After a several month hiatus, I am finally back to food blogging! The end of 2016 and beginning of 2017 were quite busy. We took a two week trip to Italy, had a lengthy holiday vacation, and I transitioned to a new job. But things are beginning to settle down again, and I am excited to share some new recipes with you.

Today’s recipe was inspired by our trip to Italy. This trip was the highlight of our 2016. We traveled all over Italy, from Venice to Florence and Tuscany, to Cinque Terre, to Sorrento, Capri, and the Amalfi Coast, Pompeii and Naples, and finally to Rome! Along the way, we learned about the history of Italy, visited many magnificent churches and ancient landmarks, saw some of the world’s best art, took in many stunning countryside and coastal views, ate the most delicious pastas, cheeses, pastries and gelato, and enjoyed some great wines! We really loved this country – the culture, the people, of course the food!

One of the highlights of the trip was the food tour and cooking class we took during our time in Florence. (The tour was with Walkabout Florence; I highly recommend them if you travel to this part of Italy.) We learned about the food history of Florence while shopping at small shops and farmers markets for fresh ingredients to cook with. Next we traveled to a beautiful kitchen in the Tuscan hills overlooking Florence, where we spent the afternoon learning to make bruschetta, pizza, fresh pasta with ragu, pork roast, potatoes, gelato, and tiramisu, from a very energetic Italian grandmother. By the end of the day, we were stuffed, had learned several classic Italian cooking techniques, and had made some new friends.

Small Fruit and Vegetable Market in FlorenceCheese at Centrale Market in FlorenceCooking ClassView of Florence

The recipe I am sharing today is a slight spin on the pasta we learned to make during our Italian cooking class. In the Florence/Tuscany region their signature ragu dish is made with beef, but in this recipe I have substituted mushrooms to make it vegetarian and a big lighter (perfect for spring). Making the fresh egg pasta does take a bit of work, but I promise you it’s worth it! Here we make Tagliatelle, a long ribbon pasta of medium thickness. But the recipe can be used to make all types of pastas, such as pappardelle, lasagna, ravioli and tortellini.

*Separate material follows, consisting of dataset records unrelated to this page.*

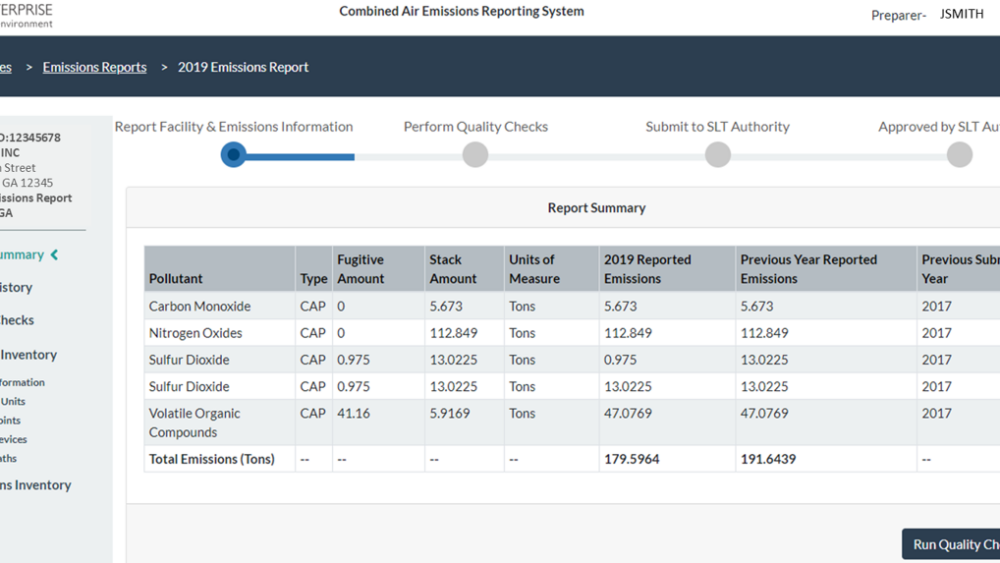Click the Approved by SLT Authority step circle
Image resolution: width=1000 pixels, height=563 pixels.
(959, 155)
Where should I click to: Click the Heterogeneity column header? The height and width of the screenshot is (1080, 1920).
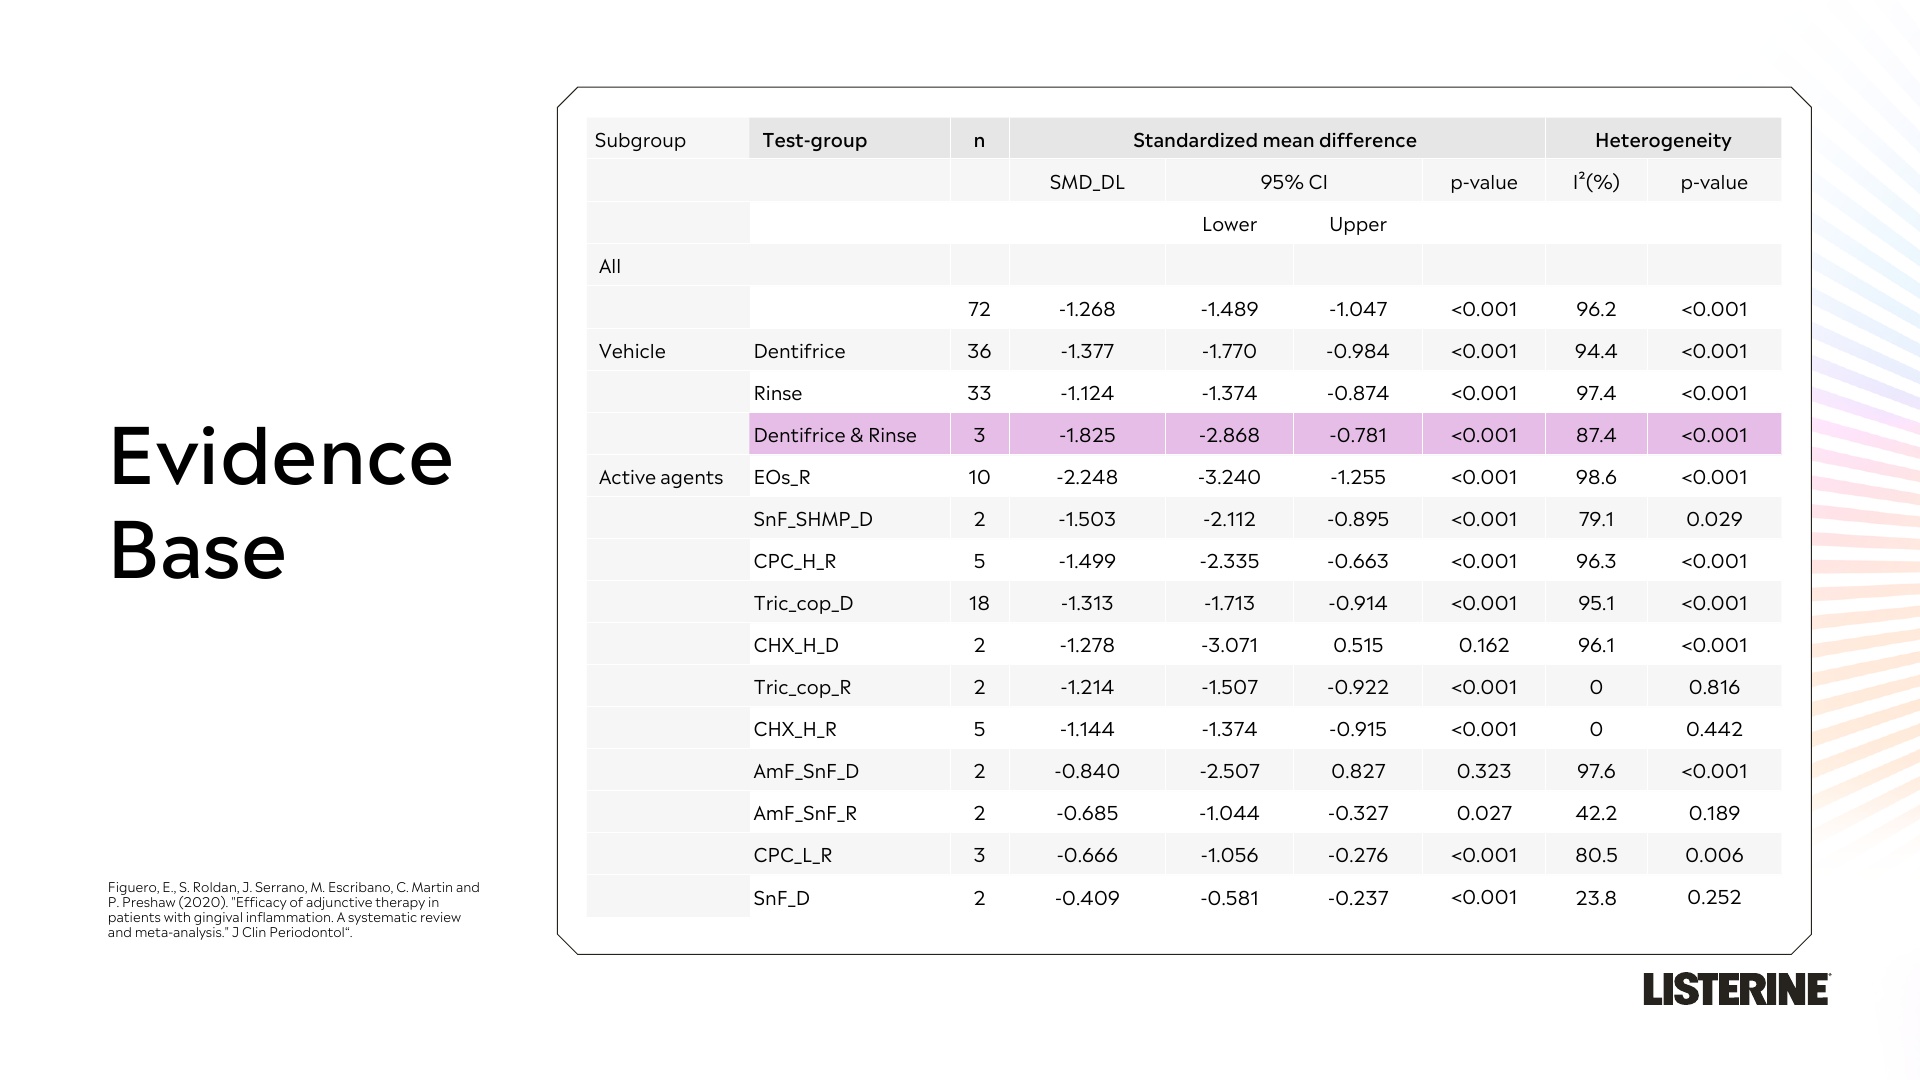click(1663, 140)
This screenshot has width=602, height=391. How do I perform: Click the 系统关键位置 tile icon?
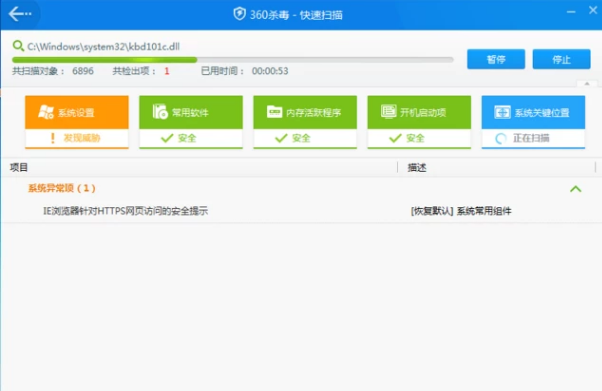click(503, 112)
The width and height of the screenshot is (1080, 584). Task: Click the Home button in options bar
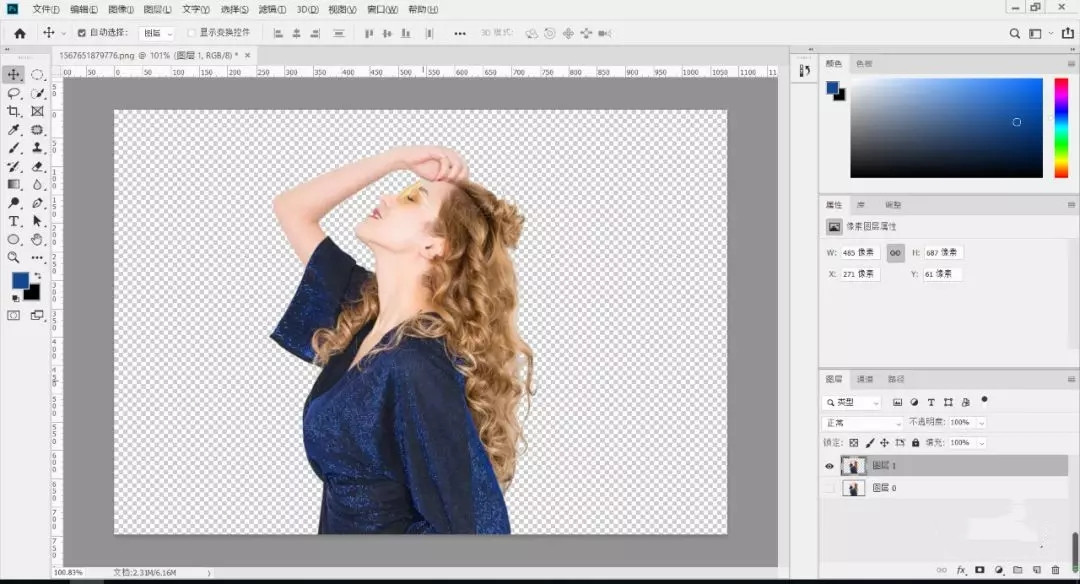19,33
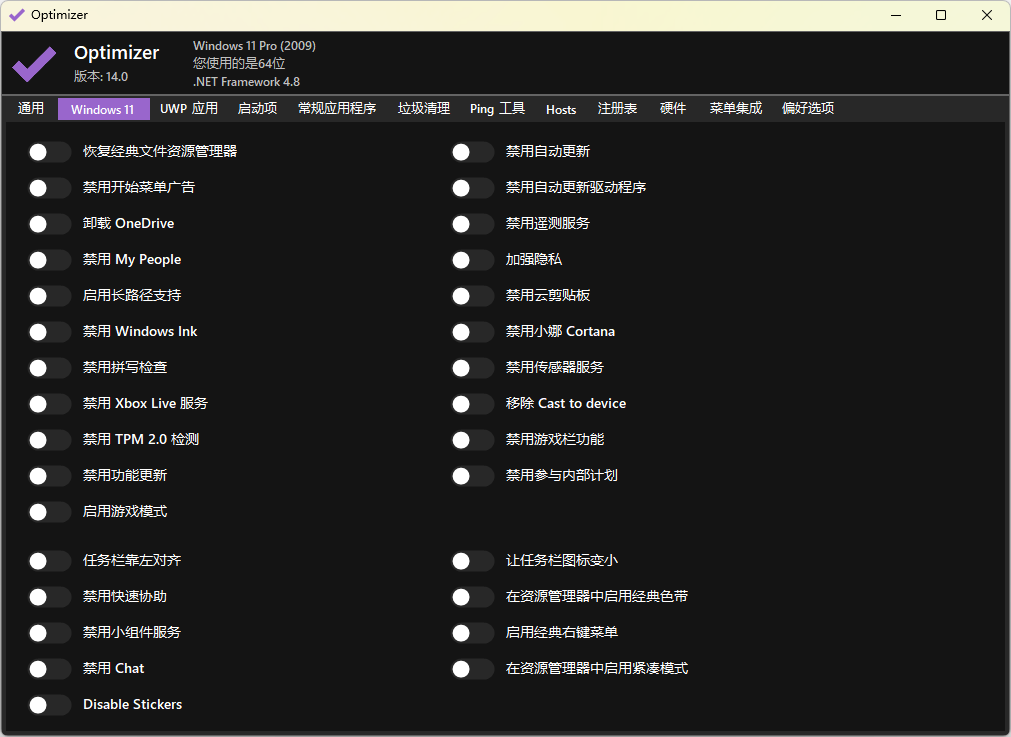Go to the 通用 tab
This screenshot has width=1011, height=737.
(x=31, y=109)

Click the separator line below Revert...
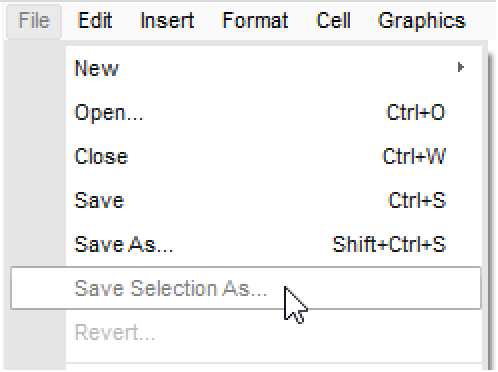[x=274, y=363]
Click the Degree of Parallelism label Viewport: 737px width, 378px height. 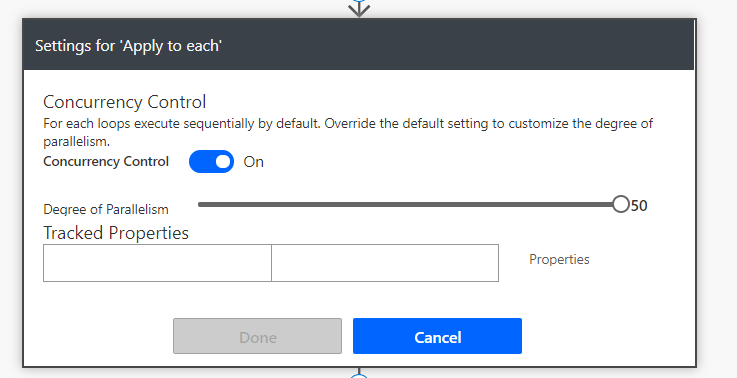pos(106,209)
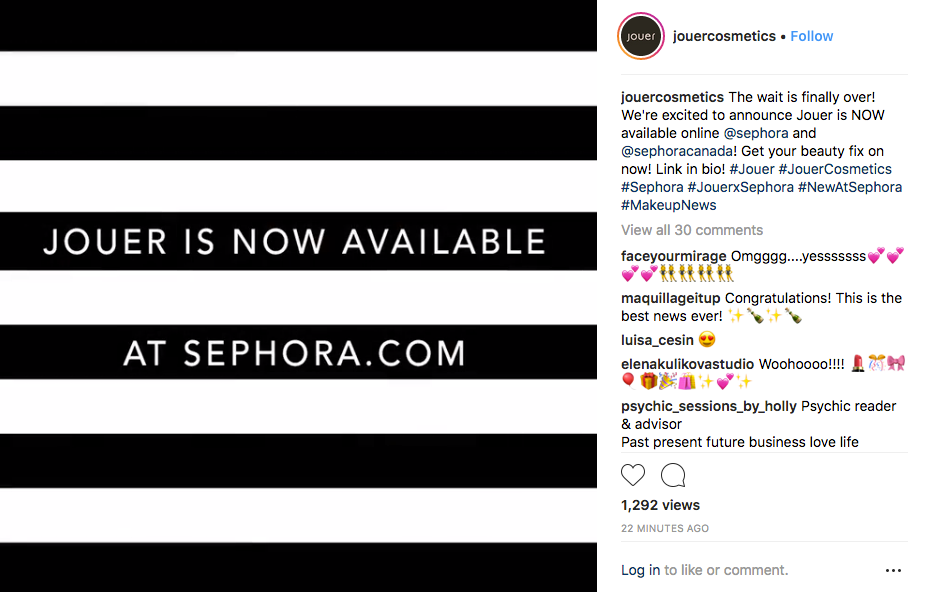Viewport: 928px width, 592px height.
Task: Click the Jouer Sephora striped video post
Action: click(298, 296)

Making the pasta dough  Cutting the pasta

In Italy, dinners are an all evening event. There are several courses and pasta is typically a first or second course. The recipe below works for a main dish, but I encourage you to embrace the Italian way and enjoy a slow, relaxed dinner with plenty of wine!



Tagliatelle with Mushroom Ragu
Cook time
Total time
Serves: 2-3
  • 2 celery stalks
  • Half a large onion
  • 2 carrots
  • 1 tbsp extra virgin olive oil
  • 14 oz mushrooms
  • 1 glass of red wine (such as Chianti Classico)
  • 18 oz of tomato passata (puree)
  • Salt
  • 250 g (9 oz) All Purpose Flour + more for kneading/rolling dough
  • 3 eggs
  • Parmigiano Reggiano
  1. To get the ragu started, chop the celery, onion and carrot. Put the chopped vegetables in a large saucepan with the olive oil and heat over medium heat. Saute until golden brown.
  2. Put the mushrooms in a food processor, and pulse until they are broken down into small pieces. Add to the pot and continue to saute until they are lightly browned and have released their water.
  3. Add the wine and continue to cook until the wine has been soaked up.
  4. When there is no more liquid, add the tomato passata or puree and salt to taste. Simmer for 2 hours until the ragu has thickened and is a deep red color.
  5. Meanwhile to make the pasta, place the flour on a clean work surface, and form a volcano-shaped mound with a well in the center. Break the eggs into the middle and add a pinch of salt. Slowly incorporate the flour into the eggs with a fork, using your other hand to keep the shape of the volcano. Continue to mix the flour into the eggs with your hands until it forms a coarse paste.
  6. Clean your hands and the work surface and lightly sprinkle with flour. Start to knead the dough with the heel of one hand. Continue to knead the dough for 10-15 minutes until it becomes smooth and elastic. If the dough gets hard, wet your hands and continue to knead and it will become softer.
  7. Wrap the dough in cling wrap and let it rest for 10 minutes.
  8. Next place the dough on a lightly floured work surface and gently roll it out with a rolling pin, flipping and turning the dough each time as you roll it out (*If you have a pasta maker/roller, you can use that here instead). Continue this process until you have a sheet of roughly 3 mm in thickness.
  9. Starting at one end, fold the dough over itself little by little, sprinkling a little flour over the dough each time to prevent sticking, until you have one long log.
  10. Cut into ⅜ inch rolls, then open them and place in a pile on a clean surface. Allow them to rest for 30 minutes.
  11. Once the ragu is done, bring a pot of water to a boil and cook the pasta for a couple minutes or until al dente.
  12. Divide pasta among bowls and top with the ragu and freshly grated Parmigiano Reggiano.